- INPUT DATA:
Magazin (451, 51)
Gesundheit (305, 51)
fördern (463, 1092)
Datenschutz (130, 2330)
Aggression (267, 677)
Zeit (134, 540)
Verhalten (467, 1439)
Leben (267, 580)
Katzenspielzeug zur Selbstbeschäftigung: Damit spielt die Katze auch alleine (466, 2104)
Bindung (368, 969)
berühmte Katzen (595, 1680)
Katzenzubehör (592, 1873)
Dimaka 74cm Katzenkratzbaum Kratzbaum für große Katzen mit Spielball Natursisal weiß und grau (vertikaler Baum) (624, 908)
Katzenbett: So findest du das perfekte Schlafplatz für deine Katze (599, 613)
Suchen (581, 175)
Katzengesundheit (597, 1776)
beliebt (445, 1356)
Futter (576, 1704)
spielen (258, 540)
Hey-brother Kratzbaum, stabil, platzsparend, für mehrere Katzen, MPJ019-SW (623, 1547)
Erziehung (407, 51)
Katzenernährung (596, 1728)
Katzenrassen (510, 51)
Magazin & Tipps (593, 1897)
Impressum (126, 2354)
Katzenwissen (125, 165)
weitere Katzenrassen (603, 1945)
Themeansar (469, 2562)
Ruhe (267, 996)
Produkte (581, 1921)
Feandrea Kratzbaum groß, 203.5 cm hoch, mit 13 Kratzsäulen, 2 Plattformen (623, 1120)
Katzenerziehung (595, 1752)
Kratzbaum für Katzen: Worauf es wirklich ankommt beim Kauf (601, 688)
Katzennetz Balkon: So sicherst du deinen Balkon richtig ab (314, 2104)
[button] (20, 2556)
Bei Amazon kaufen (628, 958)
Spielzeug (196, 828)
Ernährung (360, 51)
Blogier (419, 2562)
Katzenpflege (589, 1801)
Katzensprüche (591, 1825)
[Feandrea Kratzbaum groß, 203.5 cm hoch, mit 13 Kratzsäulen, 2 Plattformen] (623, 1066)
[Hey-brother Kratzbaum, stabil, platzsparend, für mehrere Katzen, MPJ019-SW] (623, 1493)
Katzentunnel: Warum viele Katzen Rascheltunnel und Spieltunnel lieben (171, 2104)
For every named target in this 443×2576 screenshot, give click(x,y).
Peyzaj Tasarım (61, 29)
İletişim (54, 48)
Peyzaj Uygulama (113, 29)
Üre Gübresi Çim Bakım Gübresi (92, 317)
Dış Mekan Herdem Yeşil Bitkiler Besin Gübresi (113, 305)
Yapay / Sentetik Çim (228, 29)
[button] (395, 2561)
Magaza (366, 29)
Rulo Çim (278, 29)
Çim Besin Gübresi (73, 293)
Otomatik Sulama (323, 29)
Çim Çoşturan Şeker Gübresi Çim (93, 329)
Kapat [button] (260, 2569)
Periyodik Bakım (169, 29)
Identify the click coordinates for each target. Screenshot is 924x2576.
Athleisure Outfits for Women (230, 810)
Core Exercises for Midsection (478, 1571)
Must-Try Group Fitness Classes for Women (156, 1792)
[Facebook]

- WORK TASK: A single number is expected: the count of lines in the entries that carry the string "Besin".

- TASK ANSWER: 2